I've never heard the Mutant Disco CDs; still have Seize The Beat (which was what the orignal compilation was called in the U.S.) and A Christmas Record on vinyl. They're still great, obviously (though neither is entirely Darnell of course), but the Strut set still seems fine to me; I'm judging it by what's there, not what could be. (Then again, I think the Disco Not Disco comp that Strut put out this year is really great, too, and I saw an ILM thread with people nitpicking its tracklist to death, which made even less sense.)

It's never occurred to me that the Dolls lyrics I have trouble making out ("Jet Boy": "we were all endangered zone when we're having fun"?) should make me like those albums less than I do, and I avoid reading lyric sheets -- August Darnell's included -- whenever I can get away with it. But I don't know, maybe Kevin's right about some people preferring August for his words. I still don't think his lyrics can match the lyrics on those Dolls albums, though. And right, Johansen is a way better singer (and the Dolls were at least as great a dance band as Dr. Buzzard's Original Savannah Band or Kid Creole and the Coconuts, as far as I'm concerned.)

xhuxk, Monday, 24 March 2008 13:01 (sixteen years ago) link

I would've loved to see the Kid Creole version of There But for the Grace of God Go I.

How hard is this to find these days, just out of curiosity? I've got it on a 7-inch, but it wasn't orginally on any of Kid Creole's albums, was it? (The 12-inch version was included as a bonus track on a CD reissue of Off The Coast of Me that came out on Rainman in 2003, but my copy of the CD has a cover so poorly produced it almost looks like a bad color Xerox for a CD-R, so I've always had suspicions about that reissue's legitimacy, and I suspect it wasn't all that efficiently distributed.) (Rainman does seem like a legitimate enough label, though -- they put out new Blue Cheer and Alvin Lee albums last year! -- so maybe I'm totally off base.)

▶ _Record set_
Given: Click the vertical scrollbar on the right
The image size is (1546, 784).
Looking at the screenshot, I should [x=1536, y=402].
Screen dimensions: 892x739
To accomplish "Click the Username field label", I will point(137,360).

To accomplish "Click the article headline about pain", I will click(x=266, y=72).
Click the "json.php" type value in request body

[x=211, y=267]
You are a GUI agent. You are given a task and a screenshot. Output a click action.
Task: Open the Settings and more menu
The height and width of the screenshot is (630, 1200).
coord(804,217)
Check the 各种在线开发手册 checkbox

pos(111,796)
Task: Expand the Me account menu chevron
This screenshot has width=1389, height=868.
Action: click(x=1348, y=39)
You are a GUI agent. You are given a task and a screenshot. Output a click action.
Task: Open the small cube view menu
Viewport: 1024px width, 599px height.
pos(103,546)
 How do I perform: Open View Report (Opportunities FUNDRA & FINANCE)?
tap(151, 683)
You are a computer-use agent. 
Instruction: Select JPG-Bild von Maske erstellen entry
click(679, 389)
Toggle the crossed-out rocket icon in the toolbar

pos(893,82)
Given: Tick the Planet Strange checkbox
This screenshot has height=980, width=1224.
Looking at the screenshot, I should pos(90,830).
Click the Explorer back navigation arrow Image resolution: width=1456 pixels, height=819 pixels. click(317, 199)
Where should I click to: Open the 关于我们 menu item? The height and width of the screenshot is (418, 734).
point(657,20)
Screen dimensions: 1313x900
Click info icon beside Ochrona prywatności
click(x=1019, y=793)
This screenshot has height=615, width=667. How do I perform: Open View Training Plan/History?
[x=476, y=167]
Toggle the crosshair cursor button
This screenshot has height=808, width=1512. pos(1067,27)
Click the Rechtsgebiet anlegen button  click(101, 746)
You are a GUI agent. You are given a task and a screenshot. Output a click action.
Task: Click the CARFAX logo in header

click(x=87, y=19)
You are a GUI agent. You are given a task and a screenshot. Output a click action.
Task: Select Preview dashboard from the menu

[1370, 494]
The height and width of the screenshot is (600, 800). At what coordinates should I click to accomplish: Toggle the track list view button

▶ _What you have to do_
In the discussion thread about August Darnell and the Dolls, reproduce word for word the passage starting with "It's never occurred" and going on through "as I'm concerned.)".

▶ _Solution for this task_
It's never occurred to me that the Dolls lyrics I have trouble making out ("Jet Boy": "we were all endangered zone when we're having fun"?) should make me like those albums less than I do, and I avoid reading lyric sheets -- August Darnell's included -- whenever I can get away with it. But I don't know, maybe Kevin's right about some people preferring August for his words. I still don't think his lyrics can match the lyrics on those Dolls albums, though. And right, Johansen is a way better singer (and the Dolls were at least as great a dance band as Dr. Buzzard's Original Savannah Band or Kid Creole and the Coconuts, as far as I'm concerned.)